2. Awareness in Target Accounts
It’s the goal of every company to become known, liked, and trusted among its target audience. Even if you have the greatest products and services, you still face an uphill battle when trying to generate awareness among your high-priority accounts.
Traditionally, brand awareness has been difficult for marketers to measure quantitatively. This doesn’t necessarily change just because you shift your focus to account-based marketing.
However, all hope is not lost when trying to track awareness in target accounts. Two ways to measure awareness is through target account interactions and specific insights into traffic. Tracking how often contacts at your target accounts interact with your marketing and sales teams indicate the level of awareness your brand has among active buyers. And with certain analytics tools and third-party intent data, you can gain a better understanding of contact behavior both on your website and those of your competitors.
3. Engagement with Buying Teams
Tracking interactions to gauge brand awareness is one thing.
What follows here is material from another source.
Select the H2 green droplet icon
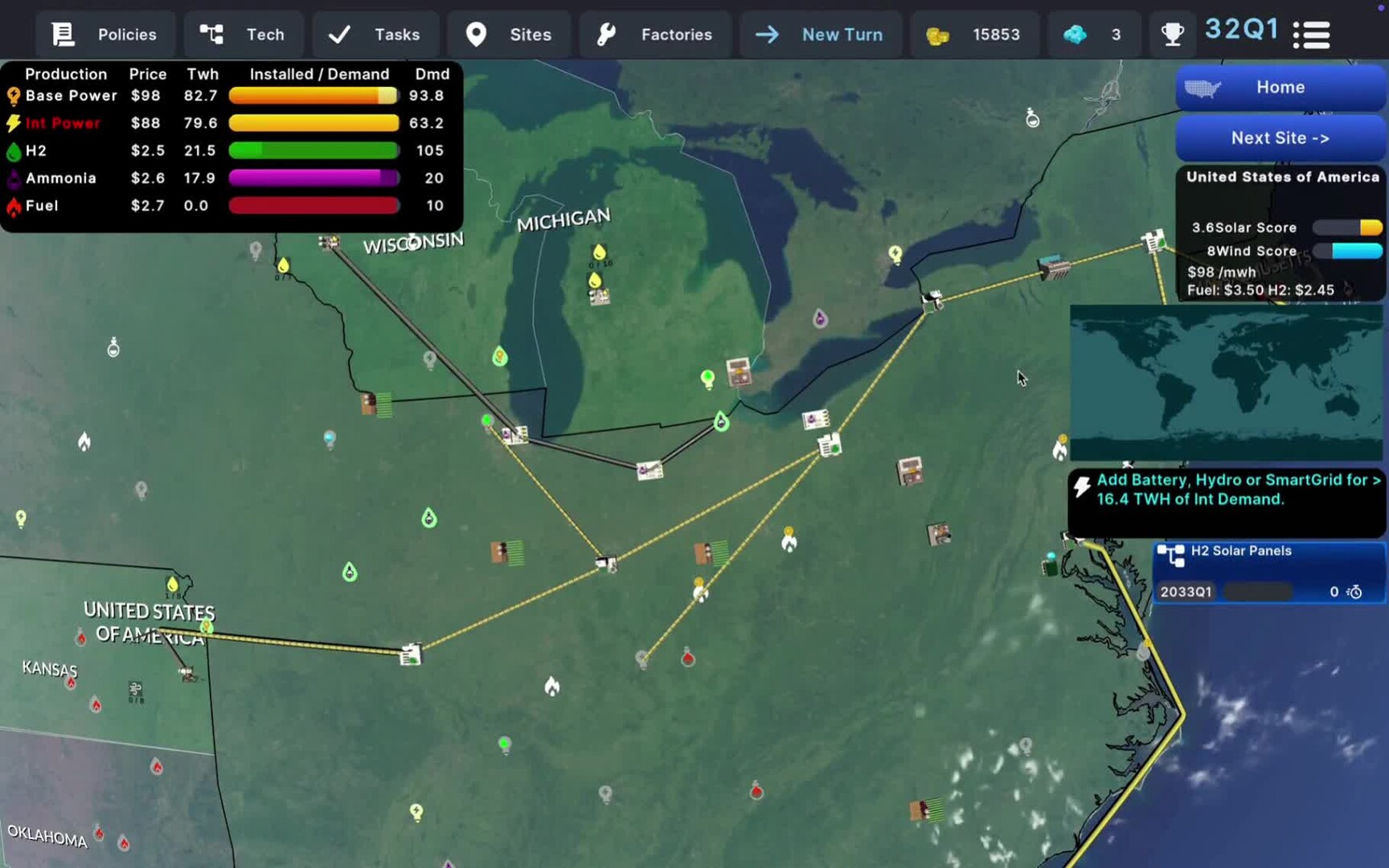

The engagement category of ABM metrics takes things a step further to provide insight into when leads are qualified. There are different ways you can track engagement, but it essentially comes down to time. How much time are target contacts spending engaging with your content and sales team?
You could literally assign values to individual activities to track time spent engaging with your brand. Or, you could focus on more general activity tracking and score behavior the same way you’ve always scored leads. This data could come from your website activity, automated marketing metrics, product usage, social media engagement, or interactions with sales teams.
Taking engagement scores a step further with intent data will help create a more complete picture of target accounts so you can understand who to prioritize and when to reach out to them.
4. Reach Across Your Target Account List
There are different ways you can approach account-based marketing. There’s the narrow approach where you focus on a small number of high-value accounts. There’s a more mid-level approach where you target a higher volume of accounts with the expectation that conversion rates decrease. And then there’s the approach that’s most like lead gen, where you cast the widest net your team can support in an effort to reach as much of the active market as possible.
Tracking reach is about finding the waste in your ABM strategy (regardless of which approach you take). For example, personalized content is a hallmark of ABM. But are you finding more success with personalized eBooks as opposed to a webinar-based approach? Evaluating each aspect of your marketing campaigns will, over time, help you determine the most efficient ways to reach your target accounts.
5. Influence of Sales Outcomes
Are your ABM activities really influencing sales outcomes? That’s the million-dollar question for so many marketers as they try to optimize an ABM strategy.
In this category, you want to correlate marketing activities with metrics like deal velocity, win rates, retention, and overall customer satisfaction. As you continue to experiment with ABM tactics, you’ll generate insights into what exactly generates the best results for your business. And as you optimize the strategy according to these insights, you’ll close the gap between sales and marketing.
Supporting ABM with the Right Data
These ABM metric categories shouldn’t be viewed in siloes. Each one feeds into the next to support the overall success of your ABM strategy.
This is why it’s so important to create a strong foundation of data before diving head first into ABM execution. Having the right data will set you on the right path to track coverage, which in turn will help you maximize the performance of other KPIs as well.
Investing in third-party intent data can help you fill critical gaps in your databases that would otherwise hurt the performance of each ABM metric.